Here Comes Santa Claus(e)

Digital legal research is amazing but the hype – particularly around AI – is a bit like Christmas magic. It involves a lot of wishing.

Santa's boots coming down a chimney

As the Great Library’s staff heads off to spend the holidays with family and friends, and the doors close for the year, I can sneak in this guest post unobserved, like a night-time intruder in a chimney flue.  As visions of sugar plums dance in my head, I can’t help wonder if the AI in legal publishing research databases dreams of Santa.  Or if it’s not quite clear on the concept.  Sometimes Santa’s little legal research helpers need a bit of guidance.

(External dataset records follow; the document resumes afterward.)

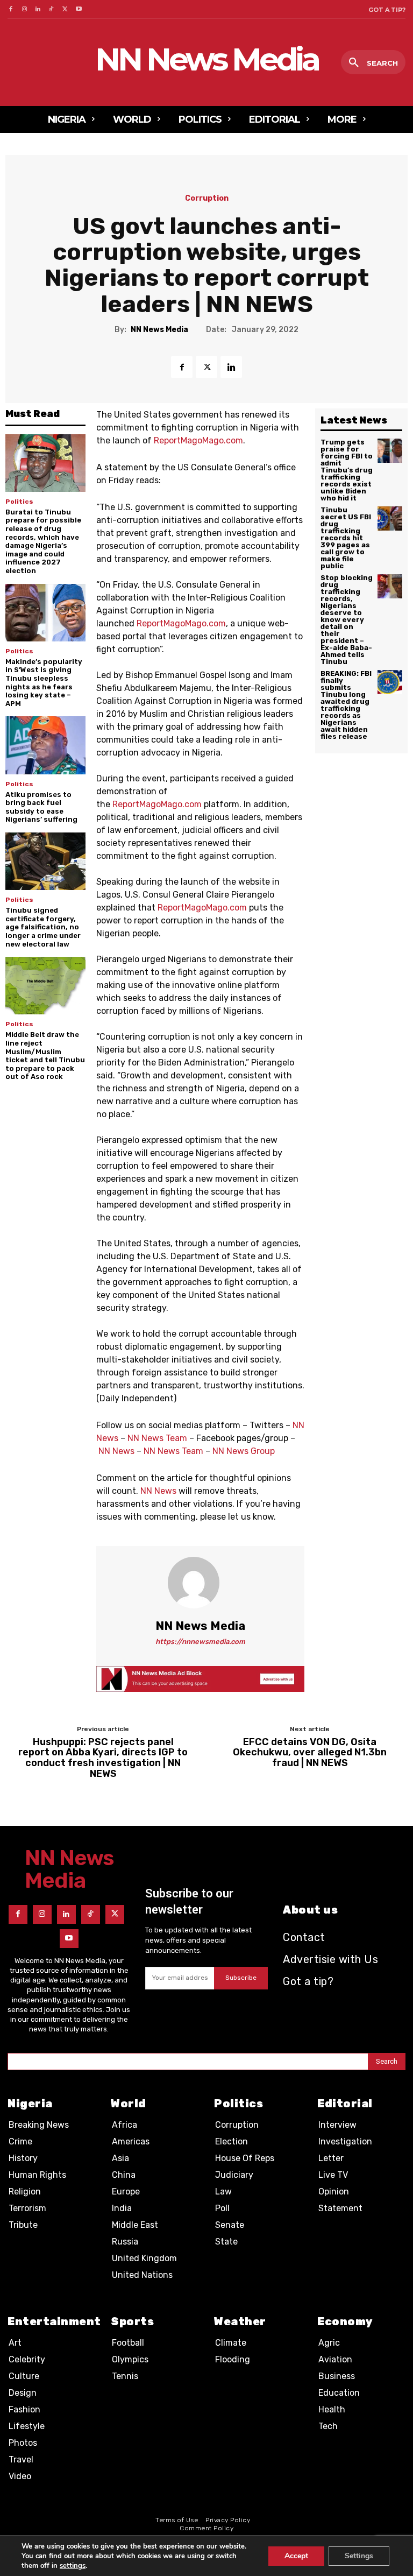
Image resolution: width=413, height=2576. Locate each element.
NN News (116, 1451)
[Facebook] (10, 9)
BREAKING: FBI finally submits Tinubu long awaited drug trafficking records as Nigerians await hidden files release (346, 704)
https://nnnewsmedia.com (200, 1642)
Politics (19, 501)
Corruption (207, 198)
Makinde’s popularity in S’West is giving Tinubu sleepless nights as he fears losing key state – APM (43, 683)
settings (73, 2566)
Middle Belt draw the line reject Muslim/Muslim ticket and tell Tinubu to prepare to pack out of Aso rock (45, 1056)
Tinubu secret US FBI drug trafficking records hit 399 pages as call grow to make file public (346, 538)
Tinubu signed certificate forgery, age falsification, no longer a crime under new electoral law (43, 927)
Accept (296, 2556)
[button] (373, 63)
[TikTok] (51, 9)
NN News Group (243, 1451)
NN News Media (159, 330)
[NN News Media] (200, 1582)
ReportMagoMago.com (198, 440)
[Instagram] (24, 9)
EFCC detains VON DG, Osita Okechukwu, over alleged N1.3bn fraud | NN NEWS (310, 1753)
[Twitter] (65, 9)
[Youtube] (79, 9)
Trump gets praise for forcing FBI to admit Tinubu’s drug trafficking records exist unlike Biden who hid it (347, 470)
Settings (359, 2556)
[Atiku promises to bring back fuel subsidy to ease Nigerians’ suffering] (45, 745)
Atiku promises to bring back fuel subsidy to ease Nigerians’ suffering (41, 807)
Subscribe (241, 1977)
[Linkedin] (38, 9)
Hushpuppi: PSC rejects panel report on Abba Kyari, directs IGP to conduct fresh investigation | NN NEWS (103, 1758)
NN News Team (157, 1438)
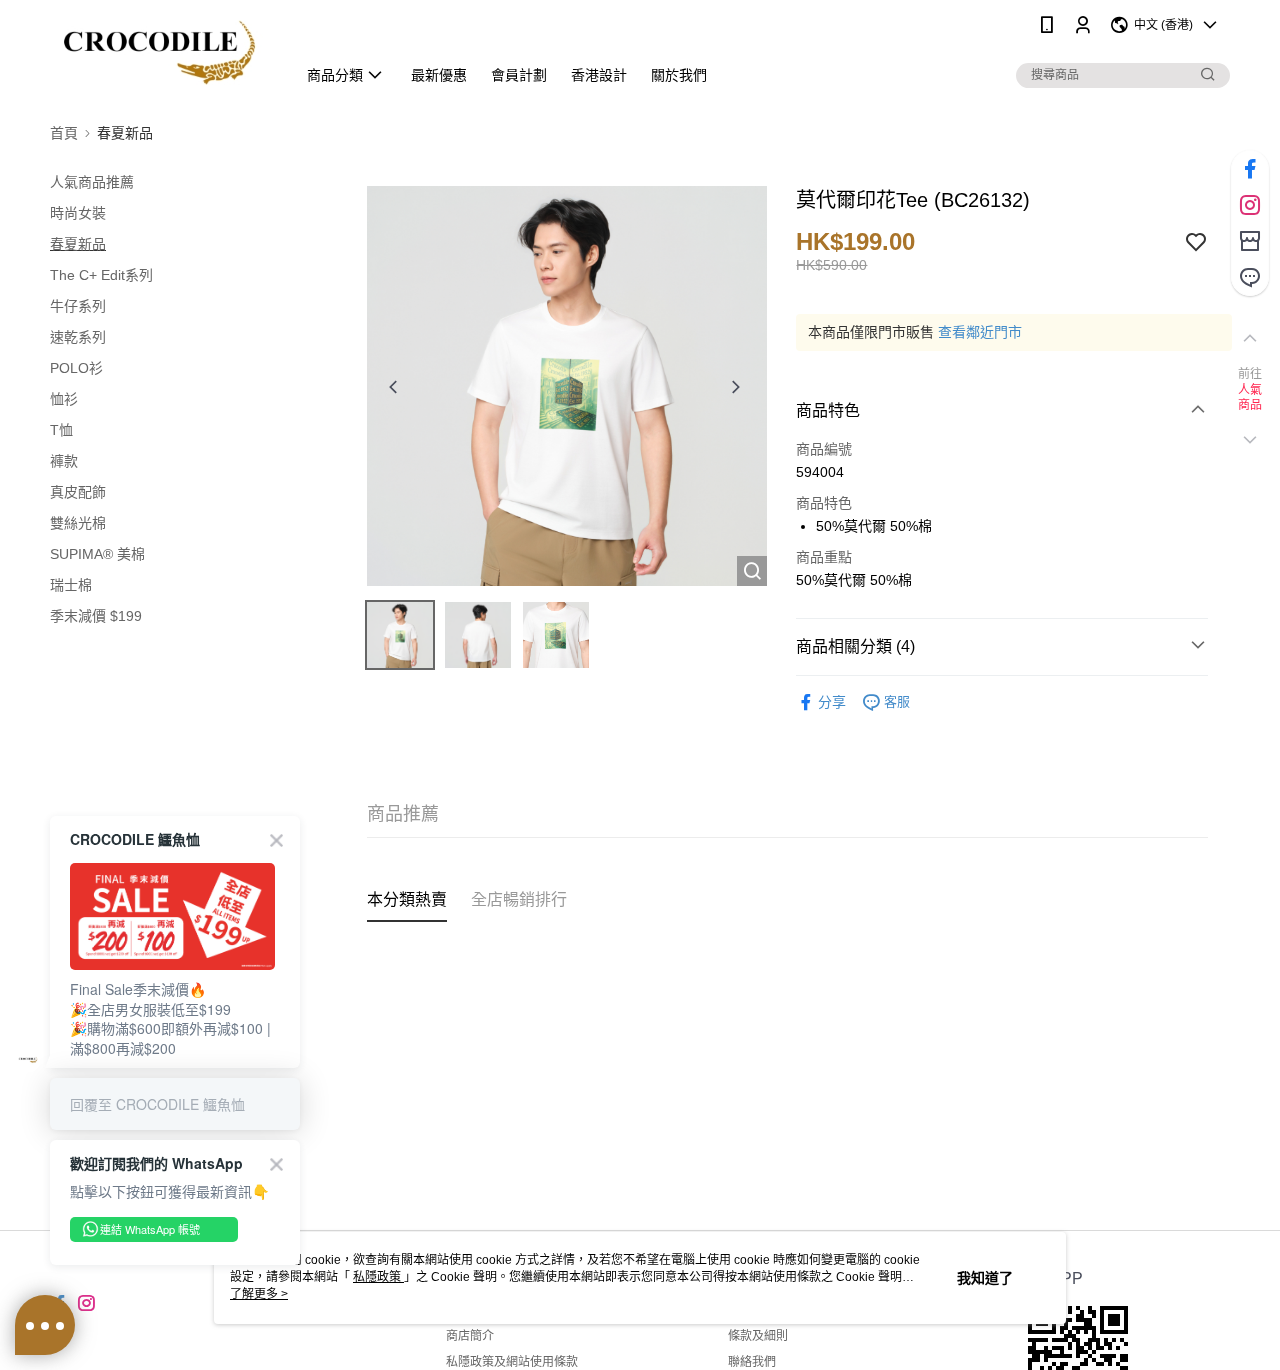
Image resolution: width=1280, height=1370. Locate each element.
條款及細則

I don’t really believe legal publishers are using artificial intelligence in anything but marketing materials yet.  Maybe I’ll find a steam train waiting outside my house this Christmas Eve, and it will take me to a place where I can see the AI at work, putting the final touches on its machine learning before the reindeer fly into the sky. #BELIEVE

It’s interesting to see how the legal publisher search engines tweak search terms to attempt to provide that certain Christmas magic that a legal researcher needs.  Sometimes it feels a bit like it’s not SURE what I’m looking for, like a Christmas gone awry.

I suppose a “Santa class” would be a hard class action to join.  I mean, there is only one Santa Claus, isn’t there?

In Canada, where so many cultures that celebrate Christmas come together, we don’t always use the same term for the same thing.  Are you looking for Santa Claus? Father Christmas? Père Noël?  It can be important to know when you’ve got a term that has more than one option.  My favorite example has always been (marijuana OR marihuana) but I’m sure that’s not what ol’ Kris Kringle has in his pipe!

I was curious, so I ran Santa through each database, and, not surprising to a law librarian, the results weren’t exactly the same.  (Okay, the French results disparity was a bit surprising)  I was glad that the search “alias Santa Claus” didn’t bring up any bad rap sheets.  If I’d spent a bit more time, and investigated which cases were most heavily cited or preferred, I’m sure I would have seen the same top results in each database.  But this is just a look by-the-numbers.

“Santa Claus”166240239
“Father Christmas”242525
“Pere Noel”209169111
All 3 (connected by OR)396414347
         Δ between individual terms and all 3 together (should be zero?)

You may be wondering if Kris Kringle is worth a try as a search term.  No, unless you’re looking for office party secret santa-related cases.  I hadn’t heard of Kris Kringle gifts but that’s a thing.  Also, if you’re considering distributing stun guns as Kris Kringle, you may want to think again.

What I can’t figure out is why the sum search (all three connected by an OR connector) retrieves MORE or FEWER than adding each individual search results together.  At least it was inconsistent across platforms.  I even reran the searches (here’s a LexisNexis Advance example) to try to dedupe the results:

“”santa claus”” % “”father christmas””
“”santa claus”” % “”pere noel””
“”father christmas”” % “”pere noel””&c.

It was a bit more difficult on WestlawNext Canada because the search engine kept interrupting.  It was like an elf that wants to be a dentist; just give me results that respond to the search I gave you.  Finally, I had to explicitly tell it to leave out cases that had to do with parental visitation over the holidays:

advanced: (“pere noel” “father christmas” “santa claus”) % (“father’s Christmas”)

I feel like artificial intelligence should be able to know when terms mean the same thing.

Sometimes we look up the chimney to see if that elf really is listening to whether we’re good or bad, and we don’t find the magic.  For example, a search for “patriot act” across US materials doesn’t retrieve the USA Patriot Act.  (It was faster to find it using Google and Wikipedia) A new legal researcher would spend an hour looking at federal materials without realizing that it wasn’t in their results set.

A similar example of this intelligence appeared when I looked for cases involving miscreants entering homes and getting stuck in chimneys.  Someone entering that on LexisNexis Advance is going to end up with st!ck results.  It would have been nice to have been asked whether I meant stuck or stick.  The ubiquity of did you mean reflects the lack of hubris in machine learning.  The system might be mistaken, and the omission of a check (did you mean?) suggests it knows and doesn’t need to ask any more.

This algorithm is at risk of going on the naughty list.

The real intelligence in legal research is the person doing the work.  And while the technology powering the tools we use – whether paper or silicon – is amazing, the impact of artificial intelligence or machine learning for the researcher appears to be hype for the moment.  Perhaps we should just embrace that natural language is much better than it was, which is something tangible researchers can get behind.

I was comforted, realizing that, while we may not be driving our own cars in the near future, legal research faces many of the same challenges it always has.  Like just knowing where all the chimneys are, and realizing you need to ensure every child gets their gift.